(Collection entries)
* * * *

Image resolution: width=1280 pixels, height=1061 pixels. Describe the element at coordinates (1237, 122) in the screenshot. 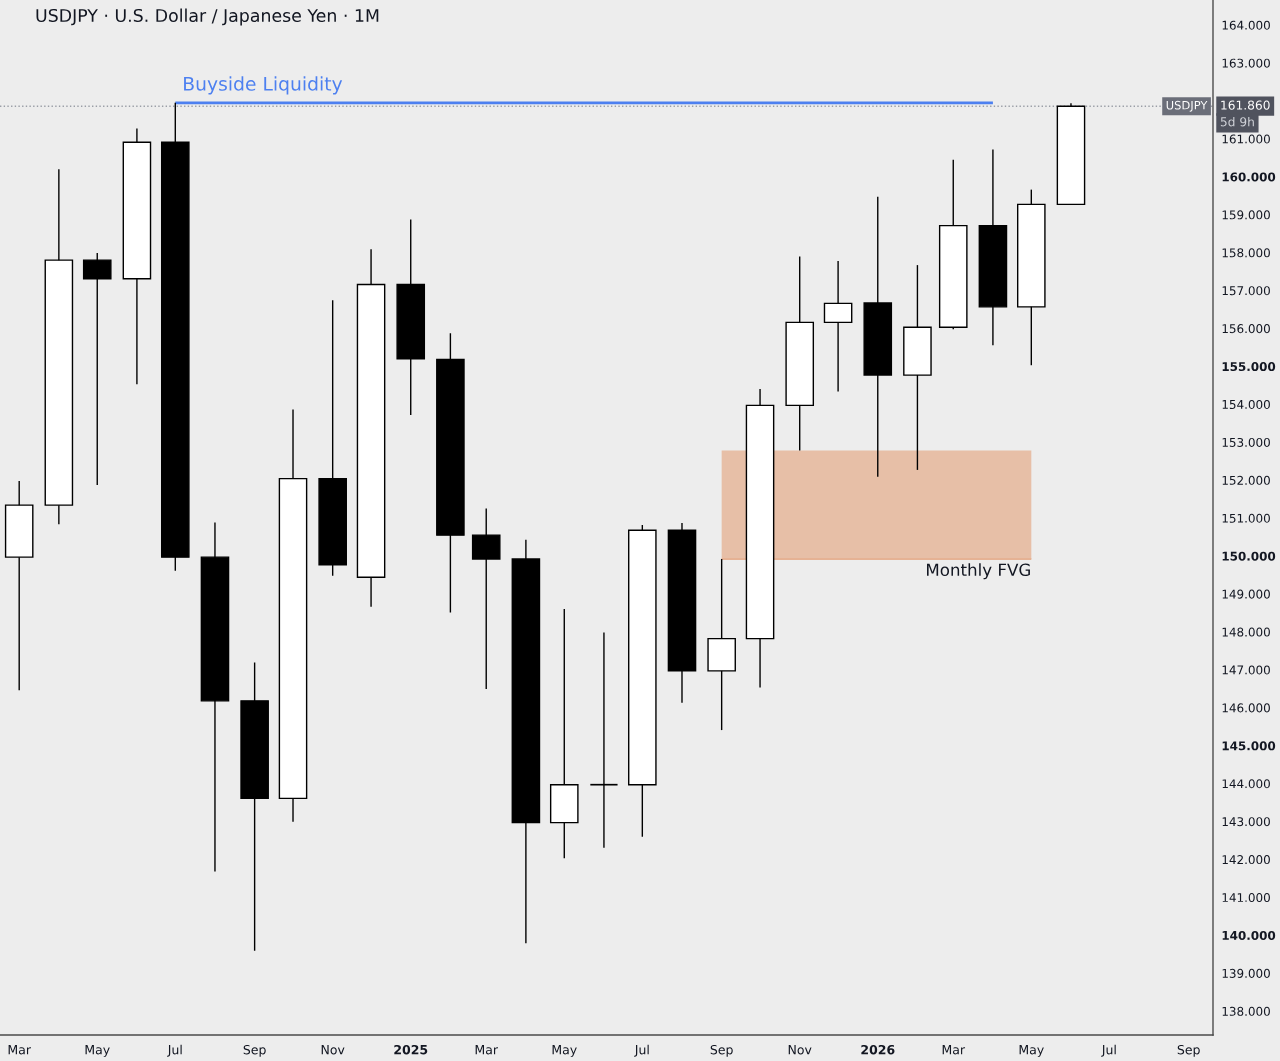

I see `text: 5d 9h` at that location.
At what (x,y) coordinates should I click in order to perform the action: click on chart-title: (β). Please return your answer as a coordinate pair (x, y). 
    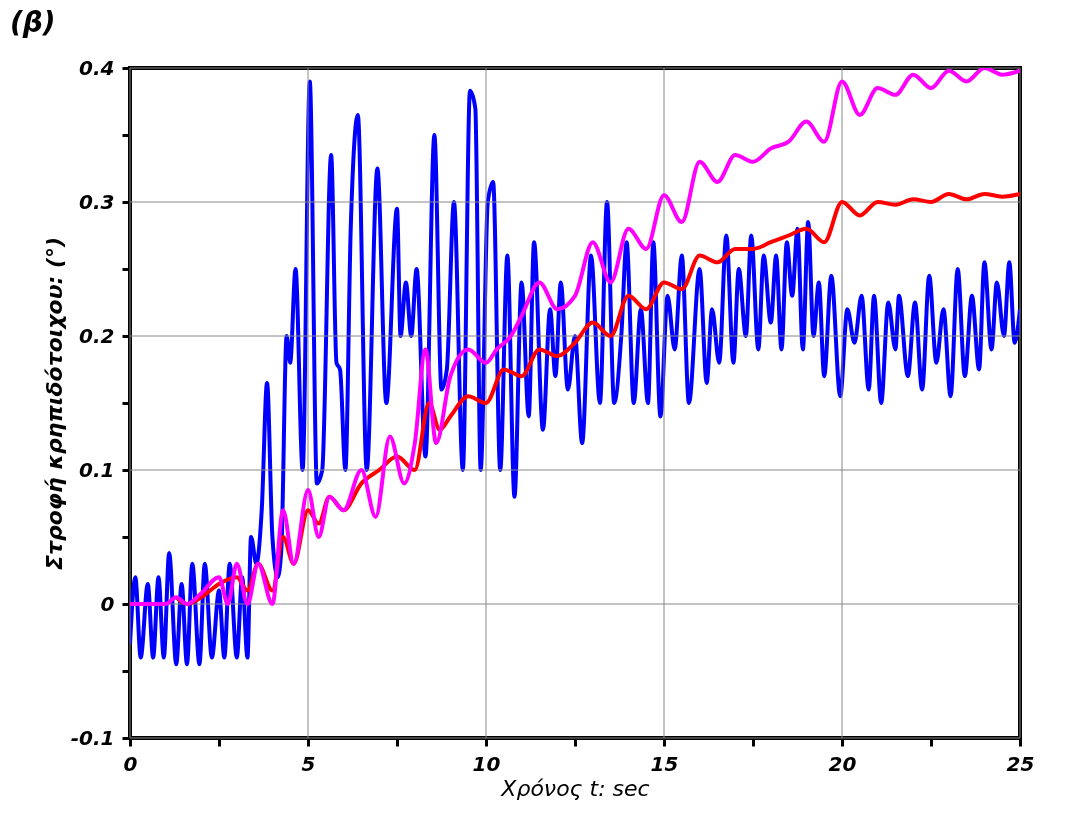
    Looking at the image, I should click on (33, 22).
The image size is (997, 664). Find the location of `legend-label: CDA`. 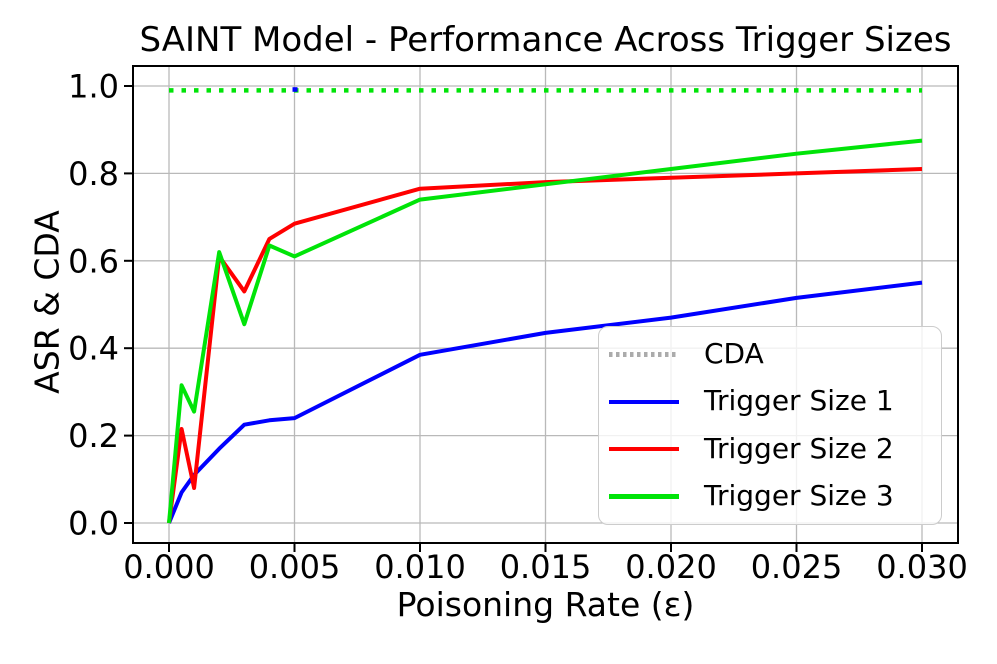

* * * *

▶ **Brief**:
Copy out the entries above line for line, leaving the pictures out of your copy.

▶ **Response**:
Image resolution: width=1280 pixels, height=1061 pixels. Describe the element at coordinates (1237, 122) in the screenshot. 

I see `text: 5d 9h` at that location.
At what (x,y) coordinates should I click in order to perform the action: click on chart-title: (β). Please return your answer as a coordinate pair (x, y). 
    Looking at the image, I should click on (33, 22).
The image size is (997, 664). Find the location of `legend-label: CDA`. 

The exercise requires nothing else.